Jan Verhaas made a *ghastly error when he stopped play in the John Higgins-Graeme Dott match last night to correct an error that had not, in fact, been made.
Verhaas had a brain freeze and believed that a foul in which Higgins had caught the brown and then hit the blue should have been worth five rather than four.
He eventually realised and play resumed but Dott, who had been waiting to play his shot, immediately missed.
Dott lost this frame and the match, but it would take a ludicrous stretch of the imagination to blame Verhaas for Dott’s eventual defeat.
The fact is this: Jan is only human and, like the rest of us human beings, is capable of making mistakes.
We all make them. I do, you do, referees do. We wouldn’t be human if we didn’t.
In some jobs it is more serious than others. If Jan were a heart surgeon he would probably be feeling worse this morning than for briefly losing the plot in a snooker match.
Referees are unsung heroes (and heroines). They have to retain concentration for long periods of time and are usually only noticed if they get something wrong.

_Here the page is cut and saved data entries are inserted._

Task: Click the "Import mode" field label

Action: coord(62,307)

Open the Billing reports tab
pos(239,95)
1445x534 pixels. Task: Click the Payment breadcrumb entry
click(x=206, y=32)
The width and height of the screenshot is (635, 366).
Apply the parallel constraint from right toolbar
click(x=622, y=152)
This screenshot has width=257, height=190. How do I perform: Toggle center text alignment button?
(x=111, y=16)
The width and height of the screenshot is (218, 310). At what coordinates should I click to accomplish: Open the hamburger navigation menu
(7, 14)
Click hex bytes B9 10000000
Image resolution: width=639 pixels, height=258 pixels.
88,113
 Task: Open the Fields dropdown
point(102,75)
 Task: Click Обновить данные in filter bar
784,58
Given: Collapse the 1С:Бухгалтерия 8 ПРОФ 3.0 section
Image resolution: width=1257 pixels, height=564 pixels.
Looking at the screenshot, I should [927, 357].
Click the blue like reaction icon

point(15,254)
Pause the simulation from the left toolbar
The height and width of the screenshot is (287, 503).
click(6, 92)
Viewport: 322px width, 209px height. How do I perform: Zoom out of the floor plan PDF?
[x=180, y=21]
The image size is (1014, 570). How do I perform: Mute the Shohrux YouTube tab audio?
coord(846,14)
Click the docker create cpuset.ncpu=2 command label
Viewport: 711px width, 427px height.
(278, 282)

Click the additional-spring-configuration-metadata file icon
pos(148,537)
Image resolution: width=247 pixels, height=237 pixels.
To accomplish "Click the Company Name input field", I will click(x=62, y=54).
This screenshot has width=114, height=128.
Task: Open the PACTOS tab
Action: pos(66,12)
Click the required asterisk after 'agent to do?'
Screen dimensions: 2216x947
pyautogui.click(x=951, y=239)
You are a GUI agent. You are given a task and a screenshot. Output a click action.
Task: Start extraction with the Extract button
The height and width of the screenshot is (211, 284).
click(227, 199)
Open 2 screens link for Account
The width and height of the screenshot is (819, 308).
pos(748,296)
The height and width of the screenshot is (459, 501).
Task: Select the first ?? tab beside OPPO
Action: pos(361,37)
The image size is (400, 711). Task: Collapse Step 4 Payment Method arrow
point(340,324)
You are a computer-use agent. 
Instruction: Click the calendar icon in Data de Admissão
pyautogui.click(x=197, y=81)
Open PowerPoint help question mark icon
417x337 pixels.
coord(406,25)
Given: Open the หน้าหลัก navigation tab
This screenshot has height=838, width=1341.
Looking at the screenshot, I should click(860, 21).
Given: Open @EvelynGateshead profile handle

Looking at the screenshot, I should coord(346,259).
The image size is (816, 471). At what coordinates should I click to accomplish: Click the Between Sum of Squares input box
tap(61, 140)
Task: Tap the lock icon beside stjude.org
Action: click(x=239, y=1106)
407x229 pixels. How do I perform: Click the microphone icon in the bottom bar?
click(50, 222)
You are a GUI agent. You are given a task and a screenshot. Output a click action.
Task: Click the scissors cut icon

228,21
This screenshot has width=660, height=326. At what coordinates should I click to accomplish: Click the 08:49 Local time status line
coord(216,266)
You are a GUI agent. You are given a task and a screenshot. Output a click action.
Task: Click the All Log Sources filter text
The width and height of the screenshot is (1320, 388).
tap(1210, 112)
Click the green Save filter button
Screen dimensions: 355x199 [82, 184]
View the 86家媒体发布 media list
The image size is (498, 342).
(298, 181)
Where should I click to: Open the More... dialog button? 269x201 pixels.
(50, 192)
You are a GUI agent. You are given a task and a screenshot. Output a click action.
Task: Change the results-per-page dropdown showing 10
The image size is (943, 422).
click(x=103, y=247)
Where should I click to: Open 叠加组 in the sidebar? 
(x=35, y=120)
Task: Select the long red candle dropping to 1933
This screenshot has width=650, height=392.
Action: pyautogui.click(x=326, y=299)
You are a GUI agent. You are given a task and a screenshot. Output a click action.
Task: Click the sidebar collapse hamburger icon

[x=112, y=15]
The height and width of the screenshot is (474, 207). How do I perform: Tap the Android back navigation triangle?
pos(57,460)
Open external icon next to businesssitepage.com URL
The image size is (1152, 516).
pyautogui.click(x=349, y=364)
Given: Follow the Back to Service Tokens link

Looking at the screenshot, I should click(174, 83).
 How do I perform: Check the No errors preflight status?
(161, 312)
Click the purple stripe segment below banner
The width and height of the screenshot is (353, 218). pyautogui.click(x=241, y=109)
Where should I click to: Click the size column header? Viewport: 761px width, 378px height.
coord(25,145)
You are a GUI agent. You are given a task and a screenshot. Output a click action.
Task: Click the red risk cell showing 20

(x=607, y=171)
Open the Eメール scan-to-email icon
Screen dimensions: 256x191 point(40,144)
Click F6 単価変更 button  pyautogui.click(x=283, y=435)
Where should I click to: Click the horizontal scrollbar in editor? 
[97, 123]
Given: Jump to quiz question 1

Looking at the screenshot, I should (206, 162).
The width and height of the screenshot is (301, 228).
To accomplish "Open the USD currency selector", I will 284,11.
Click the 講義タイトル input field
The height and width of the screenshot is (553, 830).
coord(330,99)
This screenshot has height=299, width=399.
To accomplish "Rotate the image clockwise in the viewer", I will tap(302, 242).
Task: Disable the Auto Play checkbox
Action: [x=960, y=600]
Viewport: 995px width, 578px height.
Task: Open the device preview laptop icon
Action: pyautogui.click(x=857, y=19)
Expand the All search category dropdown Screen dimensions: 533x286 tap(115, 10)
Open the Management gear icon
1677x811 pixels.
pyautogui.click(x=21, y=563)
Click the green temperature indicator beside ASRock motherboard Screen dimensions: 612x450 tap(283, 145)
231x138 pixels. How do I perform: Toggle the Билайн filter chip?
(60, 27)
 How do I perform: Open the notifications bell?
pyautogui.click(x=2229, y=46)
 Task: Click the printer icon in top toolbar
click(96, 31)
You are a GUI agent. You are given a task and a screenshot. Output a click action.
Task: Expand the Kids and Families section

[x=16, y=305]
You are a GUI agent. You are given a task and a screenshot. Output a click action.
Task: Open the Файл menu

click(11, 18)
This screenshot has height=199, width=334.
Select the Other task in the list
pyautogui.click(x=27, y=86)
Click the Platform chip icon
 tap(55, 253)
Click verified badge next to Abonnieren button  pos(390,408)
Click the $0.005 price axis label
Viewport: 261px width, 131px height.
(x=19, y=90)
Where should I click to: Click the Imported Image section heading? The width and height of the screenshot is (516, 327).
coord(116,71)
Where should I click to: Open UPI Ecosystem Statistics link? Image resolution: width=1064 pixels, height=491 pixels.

They are also not paid fortunes – far from it – and have to not only ensure the match is played within the rules but also keep the audience in check and deal with the unexpected.
Snooker has been fortunate to have had many top referees over the years. They have all, at one time or another, done something inexplicable in a match.
Jan is one of the best refs and has been for many years. A cheerful Dutchman, he is a popular figure on the snooker circuit. Friendly, courteous and well liked, he is rightly regarded as a safe pair of white gloves.
He will be embarrassed I’m sure by his mistake but when he walks out at the Ally Pally today he will do so as an official trusted by the players and respected by the game at large.
*EDIT: further investigation of the actual footage reveals that Verhaas's call was, in fact, correct. It should have been five away, not four so his mistake was actually in changing his mind.